Coronavirus and funding challenges for growth-stage startups
While some sectors are worse hit than others, it would be wise for all startups to preserve cash and be ready to re-craft business models if necessary; the post-coronavirus world will witness the rise of new market segments
Governments are placing countries under complete lockdown. Travel has been suspended temporarily. Even food delivery and e-commerce services have been put on hold for the time being. The novel coronavirus (Covid-19) outbreak has wreaked havoc on the world’s economy. Several businesses have temporarily shut down. Supply chains and sales have been impacted to a large extent across sectors. For the country's startups, it poses yet another challenge, perhaps their biggest one to date: Securing funding in the strangulated financial ecosystem.
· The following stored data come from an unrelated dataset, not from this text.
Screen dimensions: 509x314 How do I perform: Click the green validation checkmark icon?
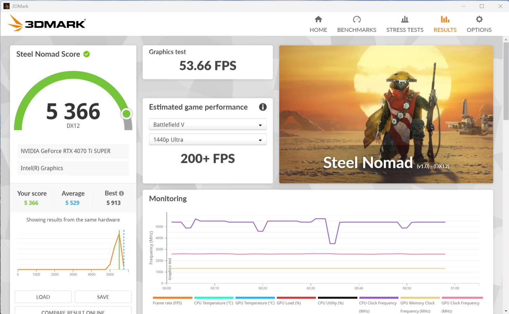(x=87, y=54)
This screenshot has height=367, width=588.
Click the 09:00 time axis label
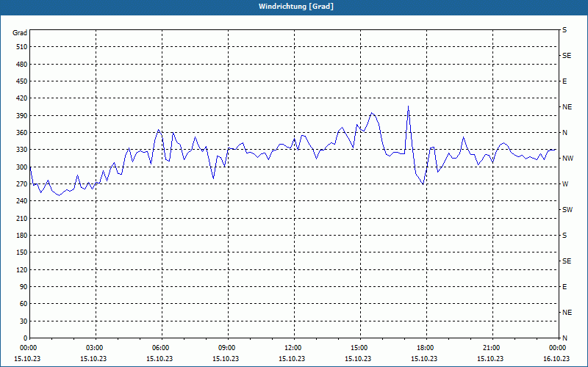coord(226,348)
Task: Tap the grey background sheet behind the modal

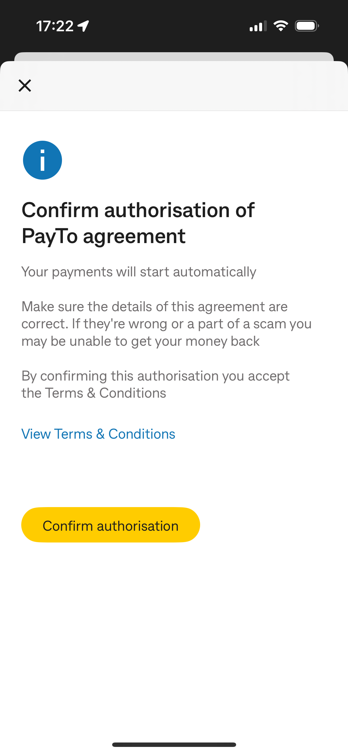Action: (x=174, y=56)
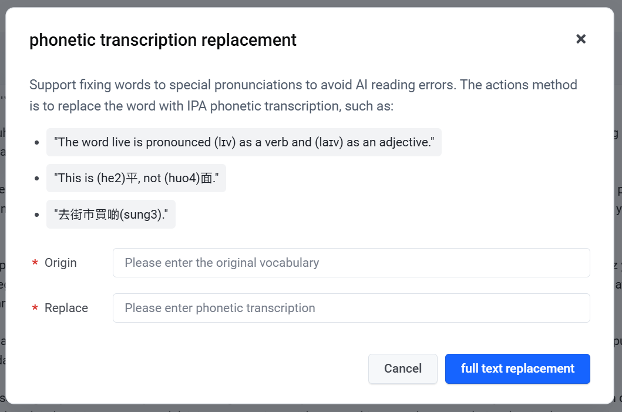Click the 'IPA phonetic transcription, such as' line
Screen dimensions: 622x412
[x=211, y=106]
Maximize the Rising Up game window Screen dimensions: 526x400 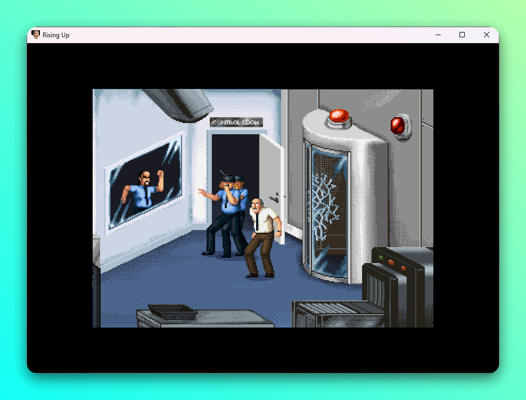(462, 35)
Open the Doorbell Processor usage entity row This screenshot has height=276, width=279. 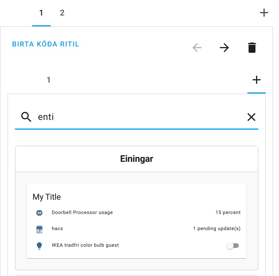coord(82,213)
With the growth of the economy slowing, India, home to more than 50,000 start-ups, might take at least a few months to recover from the situation. Against this backdrop, start-ups, especially those in the growth stage, are at most risk of facing funding-related headwinds amid the pandemic-ridden investment landscape. Let’s take a look at some of the most prominent challenges.
In fact, leading Chinese investors had called India their most important market at TiE Global Summit 2019. It was also the year when Chinese companies had invested $3.9 billion in Indian startups. However, although China is already on a path to recovery, it is unlikely that investors from China and other south-east Asian countries will be eager to pump funds in the pandemic-hit market landscape. This can translate into a tangible blow to the funding machinery for enabling budding and growth-stage start-ups in India.
Although governments across the world are endeavouring to contain the spread of the virus, it will take a few months at least before the global situation regains its erstwhile equilibrium. On the other hand, the global market is also expected to undergo major paradigm shifts once the pandemic blows over.
All startups would be wise to do two fundamental things. First, in the absence of certainty on revenues, they must preserve cash at all costs so that they can survive this phase and be ready to get going as soon as the curtain lifts. Secondly, they must be ready to go back to the drawing board to recraft their business models and maybe even the sectors they are in. One start up, for instance, has shifted gears in a matter of weeks and is getting ready to manufacture ventilators for hospitals to deal with Covid-19.
The transformations will be driven by a new awareness of the criticality of sectors such as healthcare and logistics that are currently sustaining our society under quarantine. Hence, the post-coronavirus world will witness the rise of new market segments and newer opportunities that innovators can seize to not only make the world whole again but also drive it towards a healthier future.